Wednesday, March 9, 2011

Happy?

So... I've never posted something of this nature before and been completely honest.  Here it goes:

All I've eaten today is an apple, banana, and a 90 calorie chewy bar, which all surmounts to 380 calories.  It is 6:57 PM and although my stomach is alarmed by its emptiness, I do not want to eat anything else.  Later tonight is a Mardi Gras festival for one of the clubs I am currently in, so there will be food.  I am debating whether any of it will be eaten by me.  And, do you want to know something?  I am excited.  This hunger, this constant wrenching and twisting of my stomach for some--any--food makes me feel... like I am worth something.  I can't fully explain it because on one hand I know that I am hungry, that I want and should have food to make the hunger go away--but at the same time while I sit here and really explore the pain, the sinking in the pit of my stomach, the hunger is nearly foreign and weird and doesn't attach itself to what it means to eat.  All I can think to describe it is exciting.  One thing I can say: it is amazing to feel so in control of myself.  Usually, I feel like I lose any self control or composure when I am around food, especially when I am about to eat it.

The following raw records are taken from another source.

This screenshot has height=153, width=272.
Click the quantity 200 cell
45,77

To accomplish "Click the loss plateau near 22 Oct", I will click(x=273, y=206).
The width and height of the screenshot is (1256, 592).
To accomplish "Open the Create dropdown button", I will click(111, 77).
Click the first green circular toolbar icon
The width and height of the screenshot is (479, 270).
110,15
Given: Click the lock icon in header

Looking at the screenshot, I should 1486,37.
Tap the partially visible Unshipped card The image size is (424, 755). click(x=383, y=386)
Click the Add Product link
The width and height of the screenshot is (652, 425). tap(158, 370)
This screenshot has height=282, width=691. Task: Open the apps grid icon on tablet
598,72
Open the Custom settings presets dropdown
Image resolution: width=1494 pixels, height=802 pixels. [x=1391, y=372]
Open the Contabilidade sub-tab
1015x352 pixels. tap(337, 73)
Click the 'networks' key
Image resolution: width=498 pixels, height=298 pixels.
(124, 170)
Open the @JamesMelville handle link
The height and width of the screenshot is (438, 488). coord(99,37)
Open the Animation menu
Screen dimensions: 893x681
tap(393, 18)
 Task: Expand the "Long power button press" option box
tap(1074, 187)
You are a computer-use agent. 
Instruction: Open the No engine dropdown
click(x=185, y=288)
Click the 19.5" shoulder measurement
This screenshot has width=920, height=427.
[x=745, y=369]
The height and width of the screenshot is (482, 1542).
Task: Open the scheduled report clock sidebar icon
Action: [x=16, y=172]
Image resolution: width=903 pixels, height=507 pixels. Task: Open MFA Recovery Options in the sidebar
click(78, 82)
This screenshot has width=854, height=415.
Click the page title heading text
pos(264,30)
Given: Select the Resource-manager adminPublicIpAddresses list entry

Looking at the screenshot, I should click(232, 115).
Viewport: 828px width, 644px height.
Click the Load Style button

Is it bad that I like this?  That I'm blogging about it now?
I don't know.  A part of me doesn't care.  I don't know what the other part of me feels just yet.

Anyway--mardi gras here I come!  I hope I won't do anything to regrettable.

-X.

A while.

I know that it has been way too long, but stuff needs to be said, even if only a few sentences.

It has been a rough month.  I wouldn't call it depression, but I've been in such a rut that I thought that I may be depressed.  I had, and to some extent still have, no motivation for anything.  My self-esteem is rock-bottom, I want to sleep all the time, and, worst of all, I turn to food for comfort.  I feel disgusting--both emotionally and physically.  I feel like the only thing that I still have passion for is my weight.  It is the only thing that makes me get dressed every morning, go to class, and meet up with friends.  It sounds a little weird, I know, but that's all that really matters at this point.

I haven't eaten all day.
But mostly because I chose not to.

Saturday, February 19, 2011

Meaning.

Lately, I have been struggling with the meaning of living.  Cliche, I know, but when you find yourself in that state of mind, it is hard to find anything worth doing.  And I am not talking about the suicidal or depressed "What does it all mean?" mentality, but I guess more of a philosophical tune.

Anyway: do you want to know what I found out?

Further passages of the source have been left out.